We believe the answers are found when curious, courageous and collaborative people like you are brought together in an inspiring environment. Where you're given opportunities to explore the power of digital and data. Where you're empowered to risk failure by taking smart risks. And where you're surrounded by people who share your determination to tackle the world's toughest medical challenges.
We are Novartis. Join us and help reimagine medicine.
The Cell Processing Specialist is responsible for operations on Day 0, cell washing and Harvest processing and for verifying cell processing associates on intermediate processing days of patient derived clinical and commercial cellular immunotherapy products.
Cell processing specialist will also be responsible for the formulation and verification of all media lots. Due to the nature of the starting material (patient cells) this role requires high level of proficiency and ownership of the process and media formulation.

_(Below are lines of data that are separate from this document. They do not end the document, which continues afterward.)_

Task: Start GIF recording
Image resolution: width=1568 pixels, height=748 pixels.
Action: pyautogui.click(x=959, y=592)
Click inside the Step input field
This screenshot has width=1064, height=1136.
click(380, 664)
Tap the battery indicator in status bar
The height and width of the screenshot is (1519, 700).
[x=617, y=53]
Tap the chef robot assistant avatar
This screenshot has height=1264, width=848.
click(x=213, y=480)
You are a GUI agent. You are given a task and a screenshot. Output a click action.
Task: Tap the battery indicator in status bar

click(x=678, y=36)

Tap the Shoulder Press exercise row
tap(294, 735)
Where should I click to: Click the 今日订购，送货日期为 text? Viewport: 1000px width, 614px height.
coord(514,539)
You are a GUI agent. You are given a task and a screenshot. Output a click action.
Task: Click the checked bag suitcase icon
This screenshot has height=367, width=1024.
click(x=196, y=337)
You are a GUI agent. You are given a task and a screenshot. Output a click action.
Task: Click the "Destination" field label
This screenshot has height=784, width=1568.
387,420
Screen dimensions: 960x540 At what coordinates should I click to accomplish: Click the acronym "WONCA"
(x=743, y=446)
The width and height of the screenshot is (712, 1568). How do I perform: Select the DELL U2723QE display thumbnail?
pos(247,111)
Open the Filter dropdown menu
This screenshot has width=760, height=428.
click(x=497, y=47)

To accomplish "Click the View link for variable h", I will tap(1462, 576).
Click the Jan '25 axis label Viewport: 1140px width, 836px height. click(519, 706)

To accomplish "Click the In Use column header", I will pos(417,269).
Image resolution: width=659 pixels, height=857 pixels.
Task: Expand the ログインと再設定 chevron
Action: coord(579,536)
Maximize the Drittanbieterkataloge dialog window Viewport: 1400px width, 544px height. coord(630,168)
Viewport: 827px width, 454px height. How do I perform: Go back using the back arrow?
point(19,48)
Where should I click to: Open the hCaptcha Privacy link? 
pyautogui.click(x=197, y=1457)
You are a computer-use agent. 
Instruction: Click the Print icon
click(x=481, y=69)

Ownership for the processing of the assigned Patient starting material in the clean room environment
Ability to gown aseptically and work in a clean room environment (ISO 8, 7 and ISO 5) areas for extended periods of time
Day 0, cell washing and Harvest processing with the ability to work with automated equipment such as the CS5 and Sepax
Verification of intermediate process days which include expertise with the wave bioreactor, NC-200 and in process environmental monitoring
Maintains and prepares equipment/environment for use
Proficient in the use of production related IT systems such as SAP, LIMS and MES
Documents all steps in the assigned Batch record in line with GMP requirements
Conduct all necessary processing/verification steps for the assigned lot with highest skill level of aseptic technique
Conduct all necessary processing/verification steps for assigned lots of media with the highest skill level of aseptic technique
Assist on Deviation Investigations and Inspections
Participation in assigned qualification/ validation activities
Responsible for Successful on time completion of required training curriculum comprising of the necessary Global Operating Procedures (GOPs), Standard Operating Procedures (SOPs) and Aseptic Techniques, Gowning Qualifications and other relevant training including HSE for the specific role
Maintains an "audit ready" module
Perform other duties as assigned; ie. batch record review, process streamline improvements, safety walk-thrus
Key Performance Indicators:
Right First Time Batch Record execution
Conformance to schedule
95% training compliance of all associates
Adherence to attendance guidelines and all safety related procedures
No major or critical audit findings pertinent to the ISO 5 & 7 areas
Manufacturing compliance/adherent to all GDP/GMP principles
Aseptic/Cleanroom behavior in accordance with GMP guidelines\n\n\n\nPosition will be filled at level commensurate with experience.
Bachelor's degree in relevant Engineering or Scientific discipline required with a minimum of 1 year experience in cGMP or academic or lab setting with aseptic or cell culture experience. If no degree, a minimum of 2 years' experience in cGMP or academic or lab setting with aseptic or cell culture experience. Ability to perform complex calculations and an understanding of scientific notations required.
Experience in cell therapy manufacturing preferred.
Experience desired in:
•Aseptic processing in ISO 5 biosafety cabinets.
•Universal precautions for handling human derived materials in BSL-2 containment areas.
•Cell expansion using incubators and single use bioreactors.
•Cell automated equipment.
•Knowledge of cGMP regulations and FDA guidance applicable to biologics and cell therapy manufacturing.
Other preferred Qualifications:
•Ability to work different shift, weekends and overtime will be required. Your shift will be fixed according to business need.
•Ability to work with magnetic field equipment.
•Ability to lift 50 lbs. unassisted.
•Requires handling of chemicals such as corrosives, solvents & bio-hazardous materials.
•Ability to adapt and learn new and complex equipment and systems and detailed scientific content.
•Ability to collaborate with other groups, teams and departments in addressing process related issues in a highly diverse environment.